EXTRACTED TEXT start

After my last post on Sarah Takesh, I decided to do a little more digging, and oh my, what I found! This is a truly unique and exciting company – and man, has that woman got chutzpah!

She earned degrees in fashion and business, but determined to do business on her own terms. So for her internship, she went to Kabul. She fell in love with the place, and a year later, the day after graduation, moved there to set up her own clothing design store. She chose to be a for-profit business with a social conscience, feeling that is the most sustainable business model. She feels that too often organizations tout that they “empower women”. In her company’s diary, she says, “I always wanted to do it without making a big, cheesy show over it and inadvertently exploiting the topic. I always viewed Tarsian & Blinkley as the hip, lighthearted, no fuss way to create employment and welfare for poor local women while creating something the world actually wanted and did not purchase out of pity.” I’d say she has succeeded! And what a valid point. As much as I love fair trade (and we all know I do!), far too often the majority of what’s sold isn’t what people would normally buy, but rather buy simply because it is fair trade. By the way, Tarsian & Blinkley does belong to the Fair Trade Federation, but she doesn’t make a big point of that.
From tarsian.com:
“The idea of Tarsian & Blinkley was first born in March of 2000 when Sarah Takesh went on a jeep trek to the Northern Territories of Pakistan and saw the phenomenal impact created by the various projects of the Aga Khan Development Network (AKDN). The communities supported by the AKDN were islands of tolerance and relative prosperity surrounded by poor and inwards looking communities forced to take handouts from “bad” sources, namely the Wahabi missionaries that spread an ugly, fundamentalist vein of Islam through their religious schools. In these isolated mountain valleys, poverty and economic limitations created a vacuum that could be filled by any form of aid. The source of that aid made all the difference in the way the community evolved. Takesh was deeply inspired to work in economic development and live in the region she had become so enamored of, but with no experience in the non-profit world, it had to be on her own terms — as a designer and businessperson.”

EXTRACTED TEXT end
INFORMATION SHOWN start

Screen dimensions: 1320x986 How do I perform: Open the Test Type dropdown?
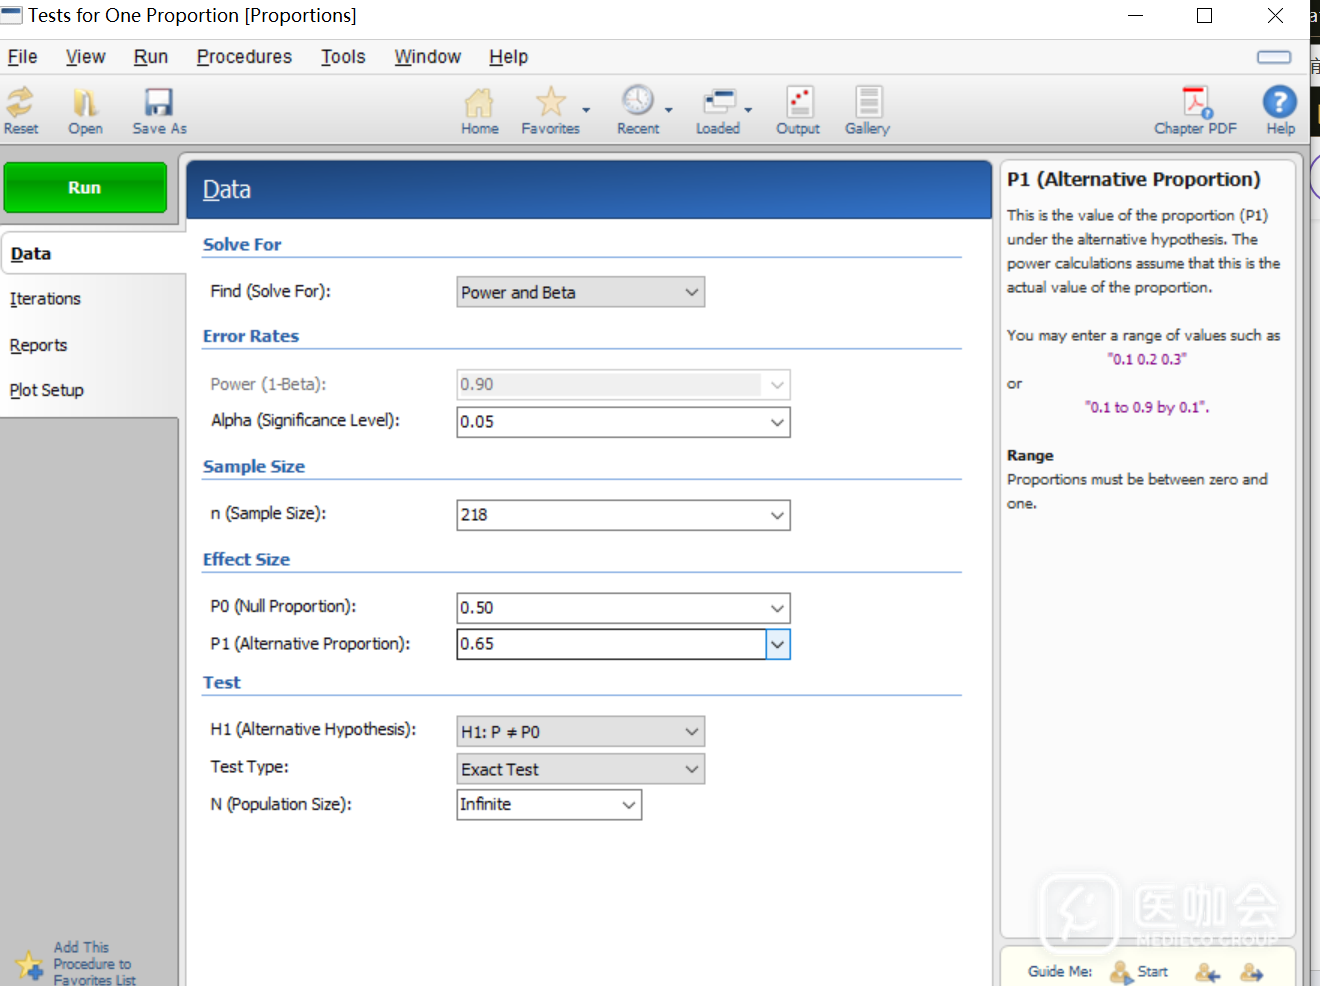691,769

INFORMATION SHOWN end

*REQUIRED WORK*. List every company, federation, or network that the piece on Sarah Takesh mentions by name. Answer from the piece on Sarah Takesh alone.

*RESPONSE TO THE EXERCISE*.
Tarsian & Blinkley
Fair Trade Federation
Aga Khan Development Network (AKDN)